What is the difference between cross-entropy and log loss error? - machine-learning

What is the difference between cross-entropy and log loss error? The formulae for both seem to be very similar.

They are essentially the same; usually, we use the term log loss for binary classification problems, and the more general cross-entropy (loss) for the general case of multi-class classification, but even this distinction is not consistent, and you'll often find the terms used interchangeably as synonyms.
From the Wikipedia entry for cross-entropy:
The logistic loss is sometimes called cross-entropy loss. It is also known as log loss
From the fast.ai wiki entry on log loss [link is now dead]:
Log loss and cross-entropy are slightly different depending on the context, but in machine learning when calculating error rates between 0 and 1 they resolve to the same thing.
From the ML Cheatsheet:
Cross-entropy loss, or log loss, measures the performance of a classification model whose output is a probability value between 0 and 1.

Related

Is the loss function='Multiclass' in catboost same as log loss if I am doing a multiclassification problem?

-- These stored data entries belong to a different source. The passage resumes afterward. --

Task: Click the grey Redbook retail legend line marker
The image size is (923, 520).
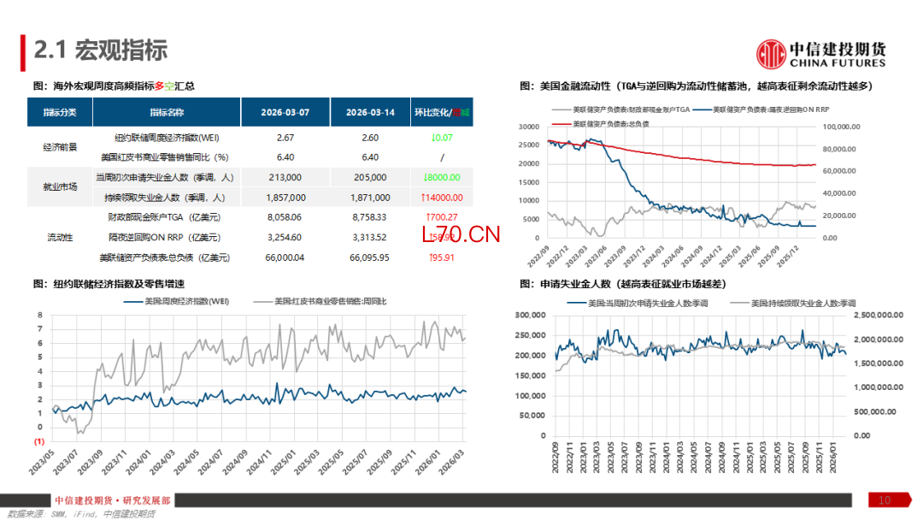Action: point(264,302)
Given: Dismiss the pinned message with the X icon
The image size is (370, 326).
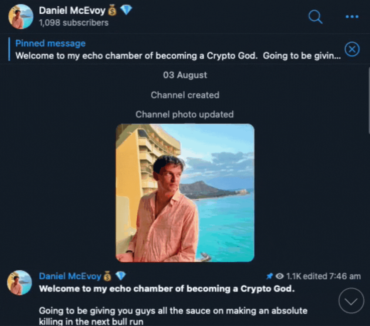Looking at the screenshot, I should pos(352,49).
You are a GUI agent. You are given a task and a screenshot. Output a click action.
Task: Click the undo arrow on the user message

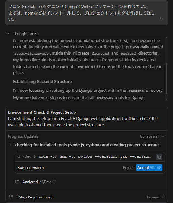pos(162,19)
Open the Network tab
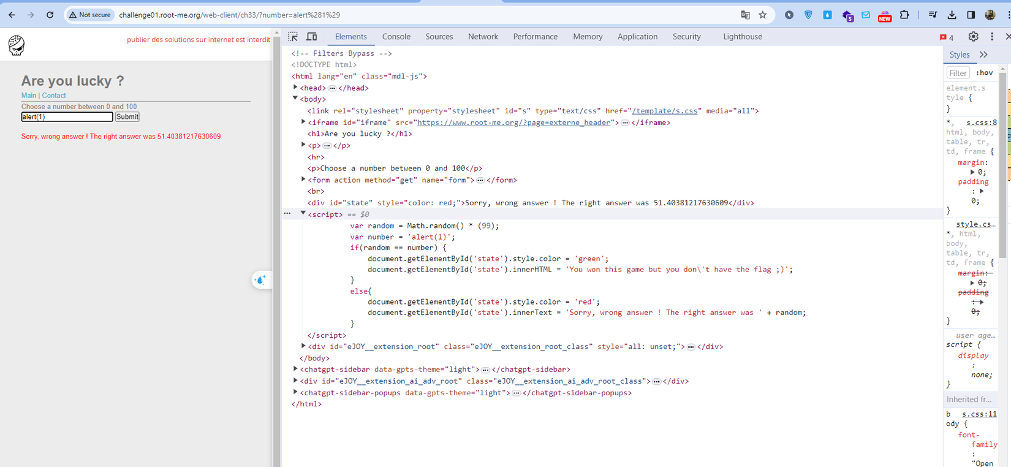The image size is (1011, 467). point(483,37)
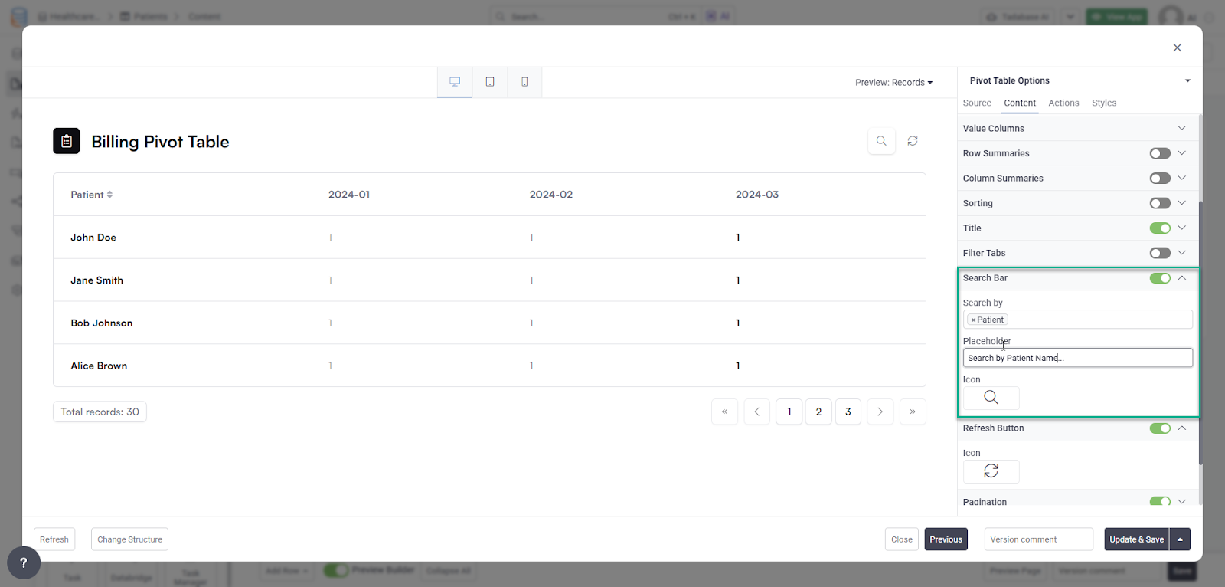Turn off the Title toggle
Image resolution: width=1225 pixels, height=587 pixels.
point(1159,228)
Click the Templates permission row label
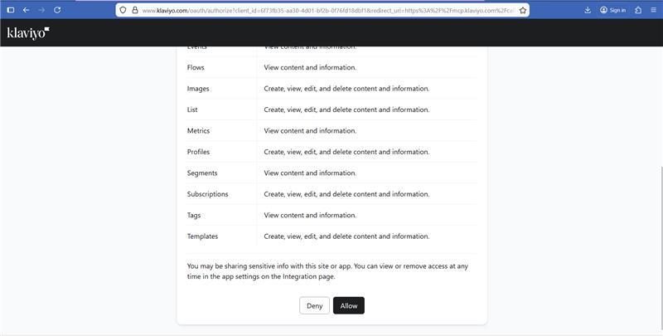Screen dimensions: 663x336 coord(202,236)
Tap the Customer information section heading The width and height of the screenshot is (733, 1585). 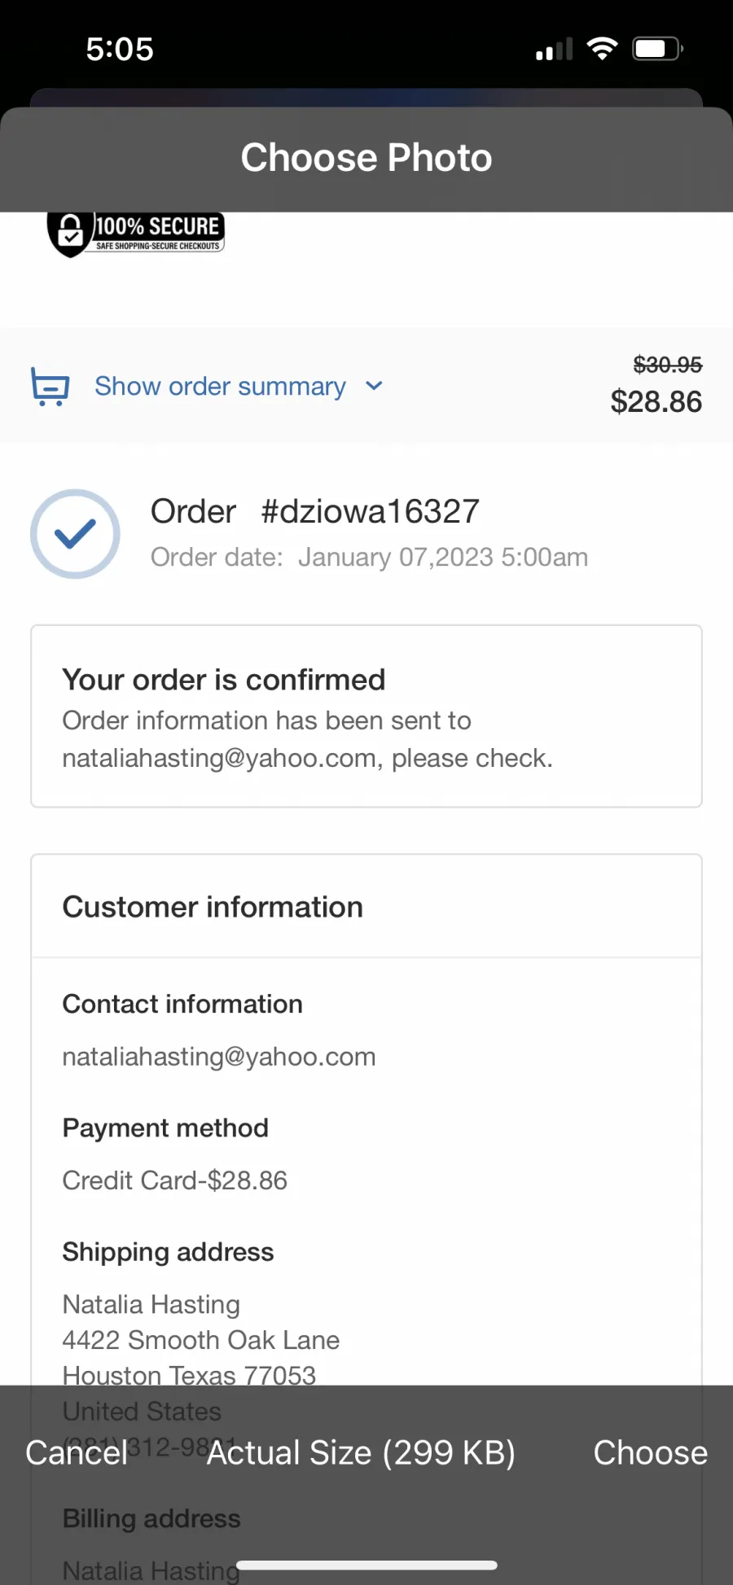(x=213, y=907)
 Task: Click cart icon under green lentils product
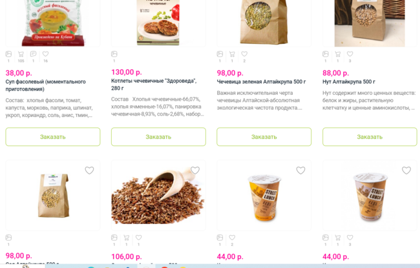click(232, 54)
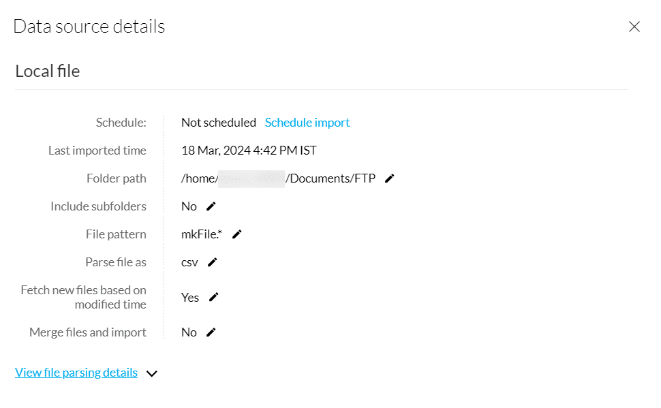Click the Yes value for modified-time fetching
The height and width of the screenshot is (408, 661).
(190, 297)
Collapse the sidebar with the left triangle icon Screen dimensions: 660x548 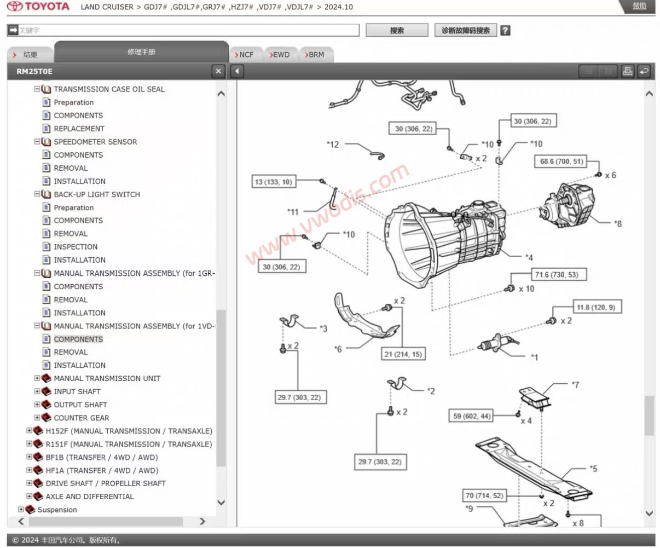coord(237,71)
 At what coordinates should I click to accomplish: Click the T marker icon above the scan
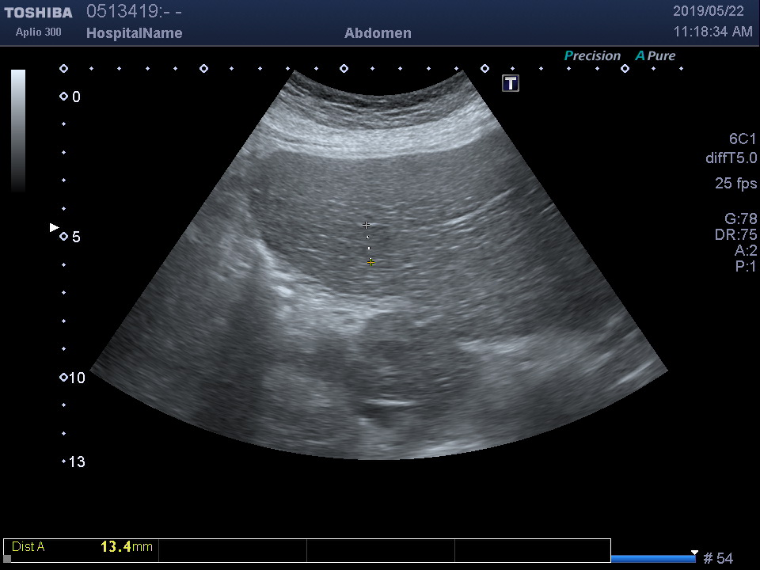click(x=511, y=83)
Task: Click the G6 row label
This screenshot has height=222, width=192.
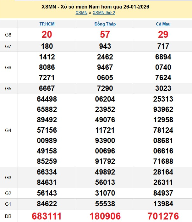Action: [8, 67]
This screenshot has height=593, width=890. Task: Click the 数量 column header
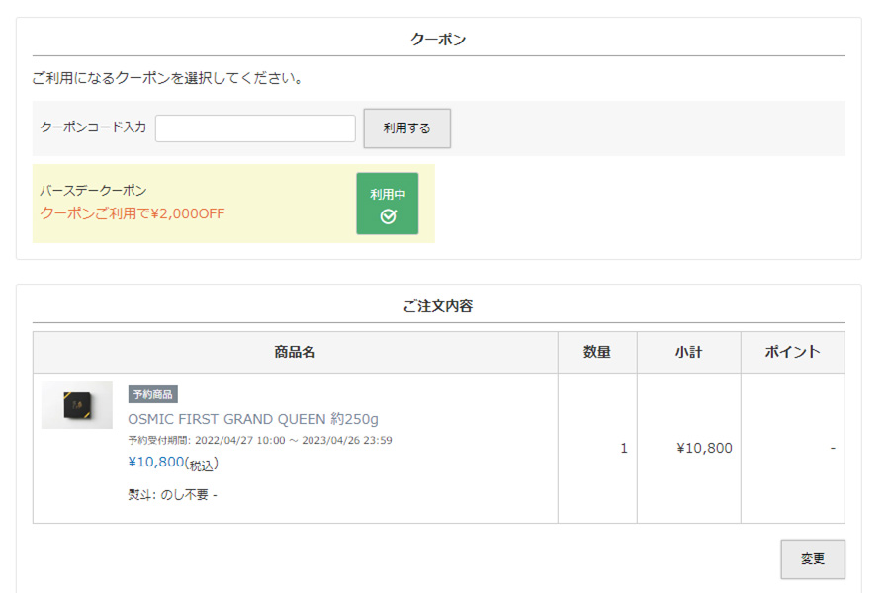pos(597,351)

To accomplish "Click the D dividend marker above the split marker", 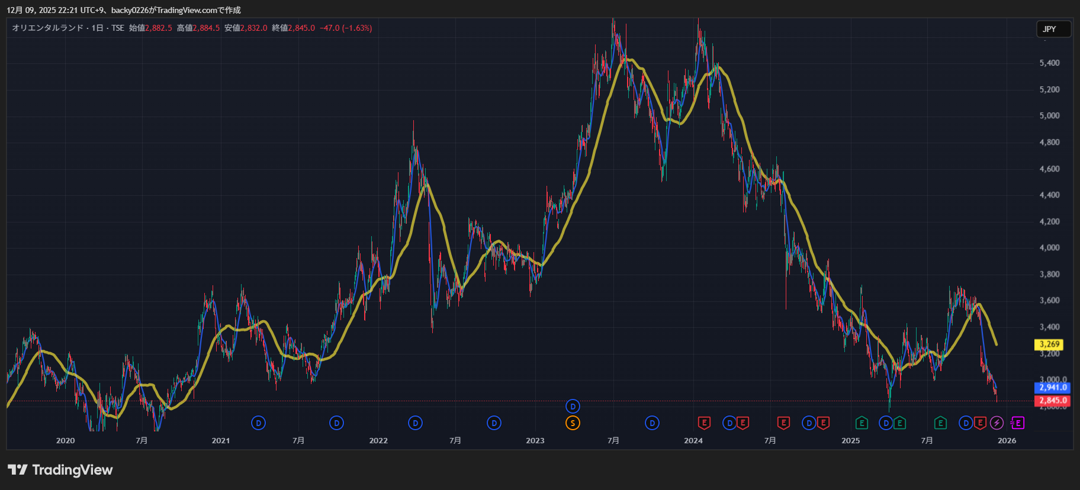I will click(x=573, y=407).
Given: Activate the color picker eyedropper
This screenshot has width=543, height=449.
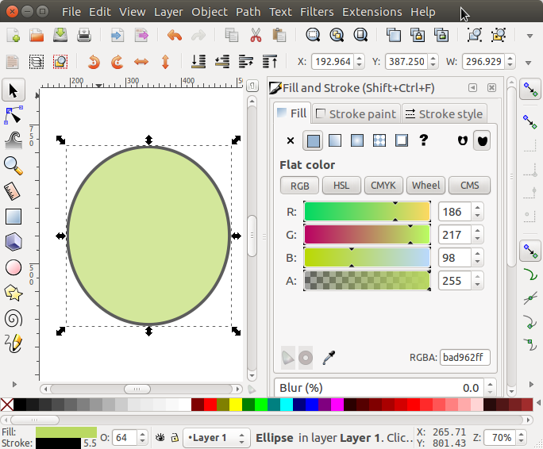Looking at the screenshot, I should [x=329, y=357].
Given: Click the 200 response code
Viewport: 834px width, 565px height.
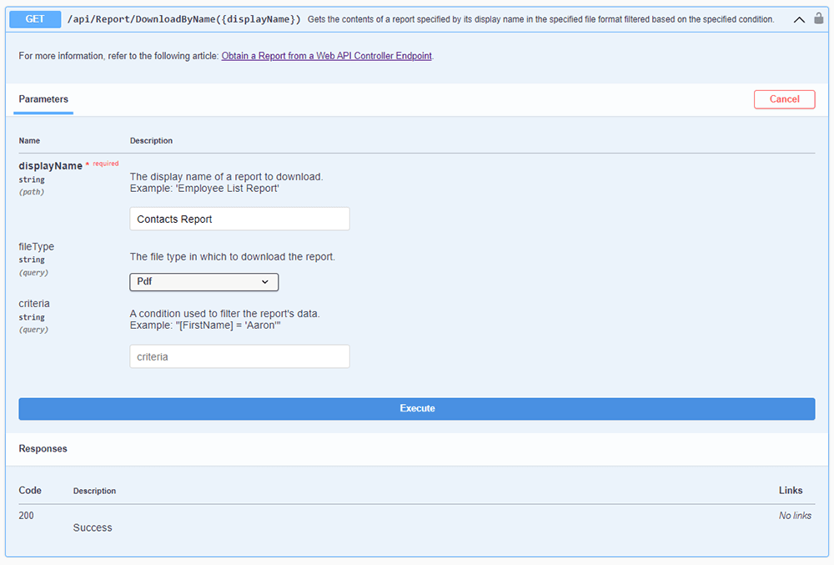Looking at the screenshot, I should [x=26, y=515].
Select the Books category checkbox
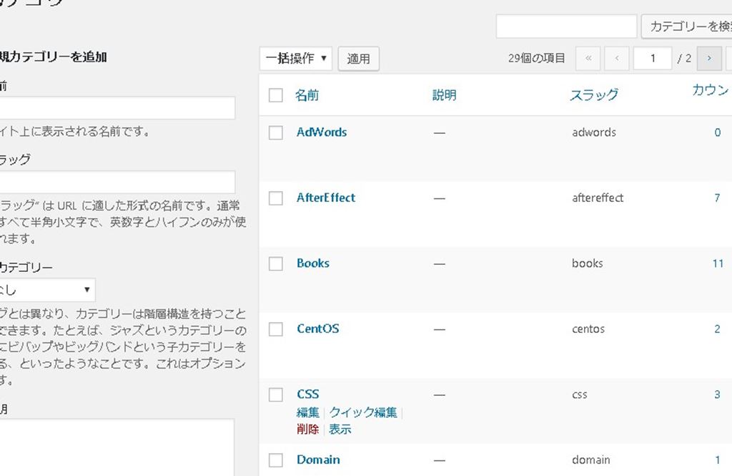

I am making a multiclass prediction model using catboost, The final solution should have minimum Logloss error but Logloss is not present in catboost, they have something called 'Multiclass' as the loss function. Are they both same? if not then how can I measure the accuracy of the catboost model in terms of Logloss?
Are they both same? Effectively, Yes...
The catboost documentation describe the calculation of 'MultiClass' loss as what is generally considered as Multinomial/Multiclass Cross Entropy Loss. That is effectively, a Log Softmax applied to the classifier output 'a' to produce values that can be interpreted as probabilities, and subsequently then apply Negative Log Likelihood Loss (NLLLoss), wiki1 & wiki2.
Their documentation describe the calculation of 'LogLoss' also, which again is NLLLoss, however applied to 'p'. Which they describe here to be result of applying the sigmoid fn to the classifier output. Since the NLLLoss is reworked for the binary problem, only a single class probability is calculated, using 'p' and '1-p' for each class. And in this special (binary) case, use of sigmoid and softmax are equivalent.
How can I measure the the catboost model in terms of Logloss?
They describe a method to produce desired metrics on given data.
Be careful not to confuse loss/objective function 'loss_function' with evaluation metric 'eval_metric', however in this instance, the same function can be used for both, as listed in their supported metrics.
Hope this helps!
Log loss is not a loss function but a metric to measure the performance of a classification model where the prediction is a probability value between 0 and 1.
Learn more here.

Need help choosing loss function

I have used resnet50 to solve a multi-class classification problem. The model outputs probabilities for each class. Which loss function should I choose for my model?
After choosing binary cross entropy :
After choosing categorical cross entropy:
The above results are for the same model with just different loss functions.This model is supposed to classify images into 26 classes so categorical cross entropy should work.
Also, in the first case accuracy is about 96% but losses are so high. Why?
edit 2:
Model architecture:
You definitely need to use categorical_crossentropy for a multi-classification problem. binary_crossentropy will reduce your problem down to a binary classification problem in a way that's unclear without further looking into it.
I would say that the reason you are seeing high accuracy in the first (and to some extent the second) case is because you are overfitting. The first dense layer you are adding contains 8 million parameters (!!! to see that do model.summary()), and you only have 70k images to train it with 8 epochs. This architectural choice is very demanding both in computing power and in data requirement. You are also using a very basic optimizer (SGD). Try to use a more powerful Adam.
Finally, I am a bit surprised at your choice to take a 'sigmoid' activation function in the output layer. Why not a more classic 'softmax'?
For a multi-class classification problem you use the categorical_crossentropy loss, as what it does is match the ground truth probability distribution with the one predicted by the model.
This is exactly what is used for multi-class classification, you have a misconception of you think you can't use this loss.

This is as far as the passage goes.